Mistério dos tempos da Bíblia

Por Reinaldo José Lopes

As estatuetas de moças nuas que vocês estão vendo aí embaixo são um dos maiores mistérios dos tempos bíblicos — tão misteriosos que, na verdade, nem aparecem na Bíblia propriamente dita. É justo dizer que, apesar de inúmeras hipóteses e muita pesquisa, o significado delas ainda é totalmente obscuro para nós.

As misteriosas estatuetas femininas do antigo reino de Judá (Crédito: Reprodução)
As misteriosas estatuetas femininas do antigo reino de Judá (Crédito: Reprodução)

Os arqueólogos costumam chamá-las de “figuras judaítas em forma de pilar”. A última parte do nome tem explicação óbvia, creio — de fato, elas parecem pequenos pilares. São “judaítas” porque foram todas encontradas no território do antigo reino de Judá, o reino israelita do sul, cuja capital era Jerusalém e que, segundo a narrativa bíblica, existiu do ano 930 a.C. ao ano 586 a.C., quando foi destruído pelos babilônios. (A cronologia real é provavelmente mais tardia e complicada, mas isso é assunto pra outro post).

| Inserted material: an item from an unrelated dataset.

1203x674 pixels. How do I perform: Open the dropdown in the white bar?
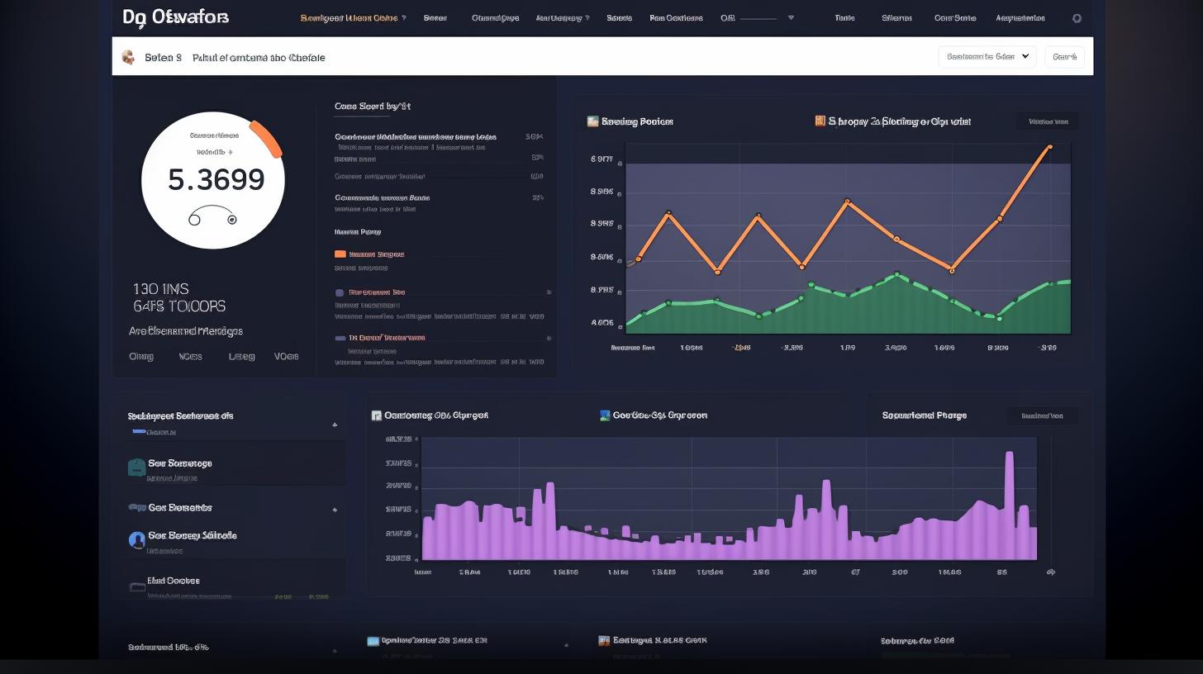(x=987, y=57)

Na maioria dos casos, as moças aparecem com os seios exagerados, segurando-os, mas também é comum achar estatuetas nas quais a mulher está segurando um disco — um pandeiro? uma bandeja? –, em vez dos seios.

O curioso é que essas estátuas estão presentes apenas no território de Judá — não aparecem no território do reino do norte, Israel. Sua idade vai do século 8º a.C. ao século 6º a.C. Não sabemos por que elas eram fabricadas ou usadas. Há quem fale num culto a uma deusa israelita, Asherah, em paralelo ao culto de Javé, o Deus bíblico por excelência, mas não há associação arqueológica direta entre a presença das estatuetas e contextos de culto religioso (como sacrifícios de animais, por exemplo).

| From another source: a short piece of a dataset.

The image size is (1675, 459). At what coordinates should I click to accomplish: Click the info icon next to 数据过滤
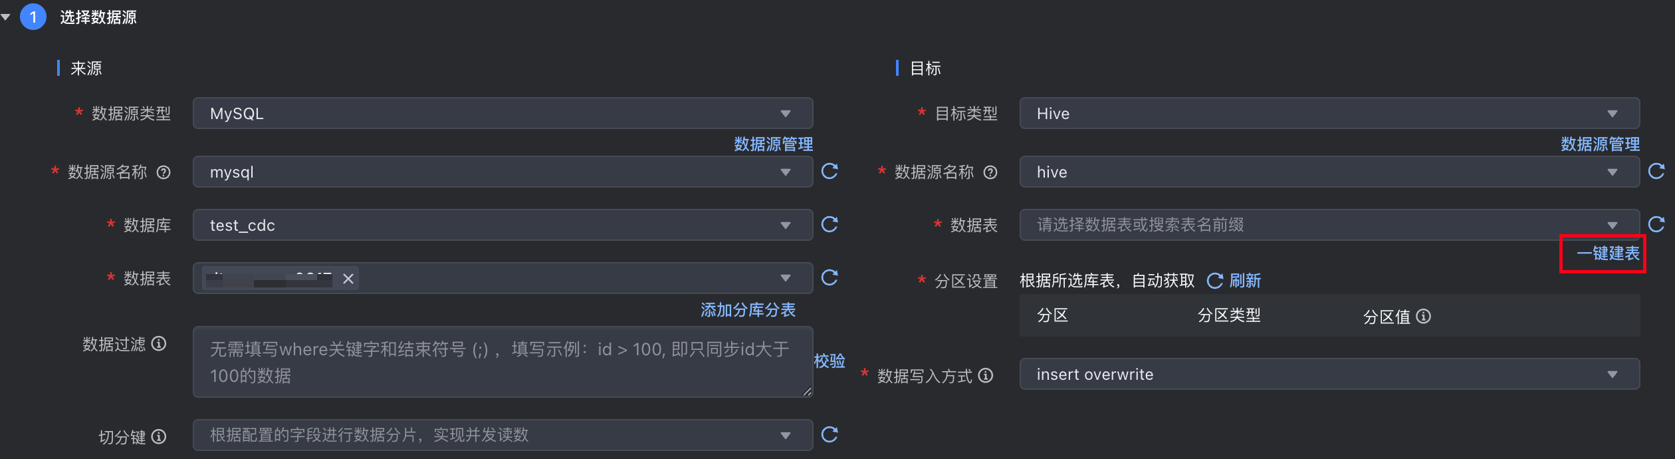159,345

Há ainda propostas de ligar os objetos a rituais de dança religiosa envolvendo mulheres (no caso das imagens com supostos pandeiros) ou relativos à fertilidade ou à amamentação (por conta dos seios grandes, claro). De novo, porém, não há evidências diretas que corroborem nenhuma das possibilidades. No caso do suposto ritual de fertilidade, em outras regiões do antigo Oriente Próximo estatuetas de mulheres não eram usadas para esse fim, então não há dados comparativos que apoiem essa ideia.

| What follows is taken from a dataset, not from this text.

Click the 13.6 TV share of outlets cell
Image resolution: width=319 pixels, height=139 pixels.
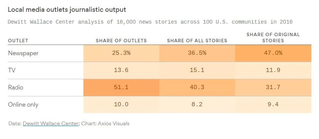pos(121,70)
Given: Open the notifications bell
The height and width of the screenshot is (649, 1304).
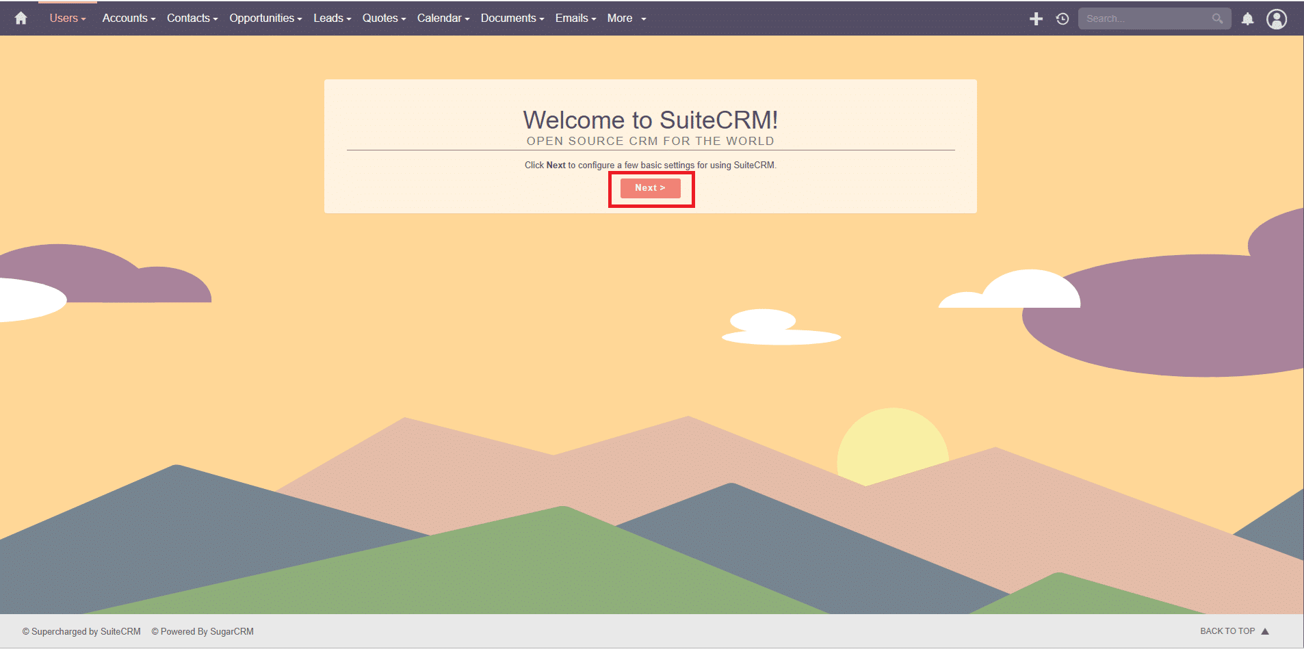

As estatuetas seriam violações dos mandamentos da lei de Moisés para não produzir ídolos ou adorar outros deuses que não Javé? Só se fossem mesmo imagens cúlticas — e, mais uma vez, não há como demonstrar isso, ao menos por enquanto. O fato, porém, é que elas continuam sendo fabricadas aos montes, inclusive dentro dos muros de Jerusalém, do lado do Templo de Javé, durante o reinado de dois reis de Judá que teriam combatido práticas pagãs de seus súditos: Ezequias (739 a.C. – 687 a.C.) e Josias (648 a.C. – 609 a.C.). Só a conquista de Jerusalém pelos exércitos da Babilônia põe fim à fabricação delas. Os textos bíblicos não parecem mencioná-las diretamente em nenhuma passagem.